Altro che «fine del “trasformismo» come dice Giorgia Meloni, la proposta di premierato è «la fine degli equivoci» per Gianni Cuperlo. Per il parlamentare Pd la proposta di riforma della Costituzione del governo svela un disegno, quello di «archiviare la pregiudiziale antifascista. Sessant’anni dopo “Le mani sulla città” di Francesco Rosi assistiamo a “Le mani sulla Repubblica” da parte di un governo incapace di risolvere anche uno soltanto dei drammi di famiglie, lavoratori, imprese».
Avete definito questa riforma un’arma di distrazione di massa. Vuol dire che non proverete nemmeno a correggerla? Non vi sedete proprio al tavolo?
«Il dialogo sulle riforme dovrebbe essere la regola e in passato si è visto che aggirare quel metodo porta solo a sconfitte sonore. Detto ciò, giudico i fatti e i fatti dicono che appena liquidata una manovra con l’avviso al Parlamento di obbedir tacendo provano a stravolgere la Costituzione liquidando la forma di governo parlamentare e colpendo funzioni e ruolo del presidente della Repubblica».
Il centrodestra dice che non si toccano i poteri del presidente della Repubblica.
«E’ falso che non si tocchino prerogative e poteri del Colle. La loro proposta stravolge gli equilibri tra il presidente della Repubblica, eletto da una maggioranza assoluta delle due Camere con i delegati regionali e un capo del governo che sarebbe eletto direttamente dai cittadini. Il capo dello Stato si vedrebbe trasformato in un notaio senza più la funzione di arbitro nella gestione di situazioni di crisi».
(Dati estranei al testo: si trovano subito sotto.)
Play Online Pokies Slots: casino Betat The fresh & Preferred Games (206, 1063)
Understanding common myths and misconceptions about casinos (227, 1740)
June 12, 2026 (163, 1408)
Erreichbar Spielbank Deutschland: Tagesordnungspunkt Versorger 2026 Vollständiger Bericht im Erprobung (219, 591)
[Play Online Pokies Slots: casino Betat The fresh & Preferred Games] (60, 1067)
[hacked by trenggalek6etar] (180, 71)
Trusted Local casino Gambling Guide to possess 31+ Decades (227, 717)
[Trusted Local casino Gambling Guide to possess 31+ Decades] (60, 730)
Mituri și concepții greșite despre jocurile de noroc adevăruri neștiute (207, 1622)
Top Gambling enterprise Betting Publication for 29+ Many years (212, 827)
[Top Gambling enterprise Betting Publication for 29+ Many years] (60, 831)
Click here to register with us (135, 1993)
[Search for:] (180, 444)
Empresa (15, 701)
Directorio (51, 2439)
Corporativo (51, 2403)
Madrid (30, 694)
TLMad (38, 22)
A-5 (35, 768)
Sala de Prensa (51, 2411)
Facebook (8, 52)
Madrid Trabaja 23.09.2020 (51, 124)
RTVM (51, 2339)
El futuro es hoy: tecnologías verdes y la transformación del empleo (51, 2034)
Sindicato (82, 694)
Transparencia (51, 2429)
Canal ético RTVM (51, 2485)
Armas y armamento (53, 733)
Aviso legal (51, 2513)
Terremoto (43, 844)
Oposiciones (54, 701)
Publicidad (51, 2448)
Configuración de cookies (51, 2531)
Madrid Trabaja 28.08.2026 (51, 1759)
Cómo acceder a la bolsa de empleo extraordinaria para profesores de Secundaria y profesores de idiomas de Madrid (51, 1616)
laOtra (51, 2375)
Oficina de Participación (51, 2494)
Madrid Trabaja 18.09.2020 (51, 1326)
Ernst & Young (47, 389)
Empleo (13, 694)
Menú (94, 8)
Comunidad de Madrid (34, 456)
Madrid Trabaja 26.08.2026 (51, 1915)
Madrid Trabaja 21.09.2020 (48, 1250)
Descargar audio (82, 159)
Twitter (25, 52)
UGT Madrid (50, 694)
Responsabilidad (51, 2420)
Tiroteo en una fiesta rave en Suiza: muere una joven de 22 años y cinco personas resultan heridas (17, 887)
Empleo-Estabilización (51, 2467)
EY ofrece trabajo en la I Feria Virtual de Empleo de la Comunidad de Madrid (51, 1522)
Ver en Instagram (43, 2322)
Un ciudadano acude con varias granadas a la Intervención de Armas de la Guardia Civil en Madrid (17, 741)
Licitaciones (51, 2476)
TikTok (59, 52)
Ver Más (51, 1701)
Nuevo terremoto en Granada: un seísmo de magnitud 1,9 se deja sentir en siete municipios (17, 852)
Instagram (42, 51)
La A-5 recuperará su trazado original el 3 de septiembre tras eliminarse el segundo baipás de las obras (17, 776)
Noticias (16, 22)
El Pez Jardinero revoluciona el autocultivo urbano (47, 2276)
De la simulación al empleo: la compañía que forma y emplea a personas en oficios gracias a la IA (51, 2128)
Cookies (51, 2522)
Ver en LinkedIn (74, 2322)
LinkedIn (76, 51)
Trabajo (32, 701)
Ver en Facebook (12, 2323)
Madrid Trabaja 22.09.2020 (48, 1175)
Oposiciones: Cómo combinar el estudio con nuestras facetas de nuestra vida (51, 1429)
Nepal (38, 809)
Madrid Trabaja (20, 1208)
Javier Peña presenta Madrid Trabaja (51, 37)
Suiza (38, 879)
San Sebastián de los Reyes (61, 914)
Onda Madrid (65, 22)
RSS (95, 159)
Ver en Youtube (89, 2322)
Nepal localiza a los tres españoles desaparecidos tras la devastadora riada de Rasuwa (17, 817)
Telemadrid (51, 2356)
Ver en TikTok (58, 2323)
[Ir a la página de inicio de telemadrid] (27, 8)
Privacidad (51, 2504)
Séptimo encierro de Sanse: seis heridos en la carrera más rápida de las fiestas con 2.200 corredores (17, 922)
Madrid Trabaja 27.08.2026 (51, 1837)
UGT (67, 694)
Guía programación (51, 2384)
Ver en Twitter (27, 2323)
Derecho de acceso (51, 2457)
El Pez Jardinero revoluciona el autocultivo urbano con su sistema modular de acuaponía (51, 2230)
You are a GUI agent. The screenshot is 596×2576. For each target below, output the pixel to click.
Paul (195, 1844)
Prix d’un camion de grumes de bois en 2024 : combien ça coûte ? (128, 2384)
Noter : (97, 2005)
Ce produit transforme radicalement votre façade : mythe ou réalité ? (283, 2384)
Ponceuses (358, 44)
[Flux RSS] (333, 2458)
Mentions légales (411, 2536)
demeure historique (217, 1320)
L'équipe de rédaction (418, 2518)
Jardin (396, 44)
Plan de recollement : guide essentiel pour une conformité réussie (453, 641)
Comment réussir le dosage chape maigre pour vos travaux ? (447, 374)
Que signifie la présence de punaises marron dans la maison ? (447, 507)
Non sarebbe meglio un semipresidenzialismo a questo punto?
«Tutto sarebbe meglio di questo salto nel buio, ma se guardo al dibattito aperto in Francia sui limiti del semipresidenzialismo credo sarebbe sensato difendere la forma di governo parlamentare correggendola sui punti che vedono una convergenza larga, dalla sfiducia costruttiva a una nuova legge elettorale e a una disciplina efficace e moderna della vita interna dei partiti. La destra anziché ragionare sui fondamentali della democrazia s’inventa un esperimento già fallito altrove e che avrebbe l’effetto in un colpo solo di indebolire Quirinale, parlamento e governo».
Il “trasformismo” che denuncia Meloni però è un tema molto sentito dai cittadini. Nella scorsa legislatura abbiamo avuto tre governi con tutte le combinazioni di alleanze possibili. Il Pd non rischia di apparire “benaltrista” sulle riforme?
«A parte che quei tre governi erano pienamente legittimi, il punto è come si vuole contrastare il malcostume del trasformismo. Il programma di Fratelli d’Italia parlava di presidenzialismo mentre oggi la scelta cade sull’elezione diretta del capo del governo e ancora una volta l’argomento è la stabilità dell’esecutivo. Peccato che quel premierato non esista in nessuna parte del mondo. Lo hanno sperimentato in Israele nel 1996, 1999 e 2001 con risultati fallimentari e infatti se ne sono liberati nonostante in tutti e tre i casi il premer fosse stato eletto da una maggioranza assoluta dei votanti».
Il presidenzialismo l’uso reiterato della parola “nazione”, gli ammiccamenti al ventennio: la destra vuole imporre la propria egemonia culturale?
«La verità è che siamo al vecchio anti-parlamentarismo della destra con l’ultimo assalto alla partecipazione politica e alla rappresentanza, ma questa volta con un’aggravante: al timone del governo ci sono gli eredi della sola cultura politica rimasta estranea alla stesura della Costituzione del ’48. Per loro farsi artefici del superamento di quel compromesso assume un significato storico, equivale ad archiviare la pregiudiziale antifascista scegliendo la forma di governo come atto costitutivo della nuova Repubblica. Capirlo implica l’impegno a bloccare questo tentativo che assieme alle regole aggredisce alcuni caposaldi della nostra democrazia».
Renzi nel 2016 perse un referendum che, nel merito, aveva il consenso degli italiani. Fu un voto politico, contro di lui. La Meloni avrà calcolato il rischio?
«Noi faremo la nostra battaglia in parlamento e nel paese spiegando i rischi di questa riforma e mettendo in campo le nostre proposte. Quanto al referendum è di là da venire, ma il fatto che Renzi sostenga questo pasticcio infonde una nota di ottimismo».